Creating a special fast-track arbitration system for countering social media speech which is considered false, defamatory or otherwise worthy of some warning label could provide recourse without forcing social media platforms to become 'arbiters of truth,' while protecting liability protections afforded by Section 230 of the CDA, argues Tom Rogers, the former Senior Counsel to the US House of Representatives Telecommunications Subcommittee.
The debate is complicated by a legal statute, Section 230 of the Communications Decency Act of 1996, which exempts internet platforms from liability for third-party speech – speech that they did not generate directly. Therefore, no matter how false or defamatory a post on their platforms may be, the likes of Twitter and Facebook cannot be held legally liable.

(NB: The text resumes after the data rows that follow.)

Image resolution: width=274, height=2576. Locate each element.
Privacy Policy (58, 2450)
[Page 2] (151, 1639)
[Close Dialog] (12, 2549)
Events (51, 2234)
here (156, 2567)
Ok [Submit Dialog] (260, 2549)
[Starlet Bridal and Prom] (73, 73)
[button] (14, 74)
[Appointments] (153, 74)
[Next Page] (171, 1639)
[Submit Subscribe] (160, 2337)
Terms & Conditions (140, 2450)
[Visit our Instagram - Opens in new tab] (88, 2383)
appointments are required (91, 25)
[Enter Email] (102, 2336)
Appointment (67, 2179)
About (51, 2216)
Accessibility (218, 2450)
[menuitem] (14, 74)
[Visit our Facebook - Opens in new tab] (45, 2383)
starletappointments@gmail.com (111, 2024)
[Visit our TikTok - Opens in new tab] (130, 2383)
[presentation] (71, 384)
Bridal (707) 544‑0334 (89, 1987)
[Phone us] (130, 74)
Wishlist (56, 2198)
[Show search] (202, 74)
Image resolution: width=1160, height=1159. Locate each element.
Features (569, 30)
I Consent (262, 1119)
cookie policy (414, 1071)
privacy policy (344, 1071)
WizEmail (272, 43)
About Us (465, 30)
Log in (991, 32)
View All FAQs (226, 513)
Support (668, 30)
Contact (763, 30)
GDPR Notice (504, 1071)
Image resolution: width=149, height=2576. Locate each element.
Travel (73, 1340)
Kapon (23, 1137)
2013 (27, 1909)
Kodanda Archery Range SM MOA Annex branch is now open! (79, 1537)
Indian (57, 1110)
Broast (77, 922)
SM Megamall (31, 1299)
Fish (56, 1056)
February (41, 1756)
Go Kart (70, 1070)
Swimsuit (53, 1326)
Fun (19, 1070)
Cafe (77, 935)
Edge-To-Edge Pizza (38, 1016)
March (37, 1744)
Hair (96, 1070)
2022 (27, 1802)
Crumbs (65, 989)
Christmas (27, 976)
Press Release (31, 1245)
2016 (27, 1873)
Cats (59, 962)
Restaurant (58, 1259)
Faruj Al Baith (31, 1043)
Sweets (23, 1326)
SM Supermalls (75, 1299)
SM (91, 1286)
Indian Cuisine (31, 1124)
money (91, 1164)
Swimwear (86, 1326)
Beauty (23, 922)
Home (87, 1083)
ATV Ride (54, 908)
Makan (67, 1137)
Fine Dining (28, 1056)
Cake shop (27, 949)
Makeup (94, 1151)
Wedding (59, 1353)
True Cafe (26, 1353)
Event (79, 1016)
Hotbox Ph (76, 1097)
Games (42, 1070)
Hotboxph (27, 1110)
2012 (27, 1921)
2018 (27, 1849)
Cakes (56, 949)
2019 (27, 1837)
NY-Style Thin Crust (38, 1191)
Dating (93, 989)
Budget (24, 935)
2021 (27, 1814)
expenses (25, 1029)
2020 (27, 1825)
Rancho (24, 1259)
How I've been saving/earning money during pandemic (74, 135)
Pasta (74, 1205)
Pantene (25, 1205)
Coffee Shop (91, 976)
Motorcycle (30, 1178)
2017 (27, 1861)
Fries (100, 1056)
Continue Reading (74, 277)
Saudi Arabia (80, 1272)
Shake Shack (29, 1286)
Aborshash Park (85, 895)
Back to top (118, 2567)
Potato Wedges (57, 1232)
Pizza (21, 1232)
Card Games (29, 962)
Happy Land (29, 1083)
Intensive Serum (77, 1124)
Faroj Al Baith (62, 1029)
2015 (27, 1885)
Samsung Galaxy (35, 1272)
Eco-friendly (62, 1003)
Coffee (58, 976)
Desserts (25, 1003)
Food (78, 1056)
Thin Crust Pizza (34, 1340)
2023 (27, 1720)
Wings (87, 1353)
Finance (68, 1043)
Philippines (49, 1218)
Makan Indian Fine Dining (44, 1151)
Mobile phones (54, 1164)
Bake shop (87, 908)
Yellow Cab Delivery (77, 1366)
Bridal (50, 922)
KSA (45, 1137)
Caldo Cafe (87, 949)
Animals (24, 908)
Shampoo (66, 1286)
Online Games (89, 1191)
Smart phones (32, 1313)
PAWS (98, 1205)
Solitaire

The premise is all views can be "aired" but all views are subject to AIRing — that is, "Arbitration Independent Review." The speaker and the disputing party would each choose an arbitrator, and just like in any other arbitration proceeding, those two arbitrators would pick a third independent arbitrator.
Since an objectionable tweet by someone as controversial as President Trump would have many complaining parties coming from many different directions, each post or tweet would be subject to only a single AIR proceeding. If a speaker ended up with three adverse rulings within a 12-month period they would lose their account speaking privileges on that platform for 12 months.The Zuckerberg approach, which represents a fairly absolutist view, is that the social media platforms should not define objectionable speech unless it is way beyond the bounds of anything that should be tolerated according to their standards.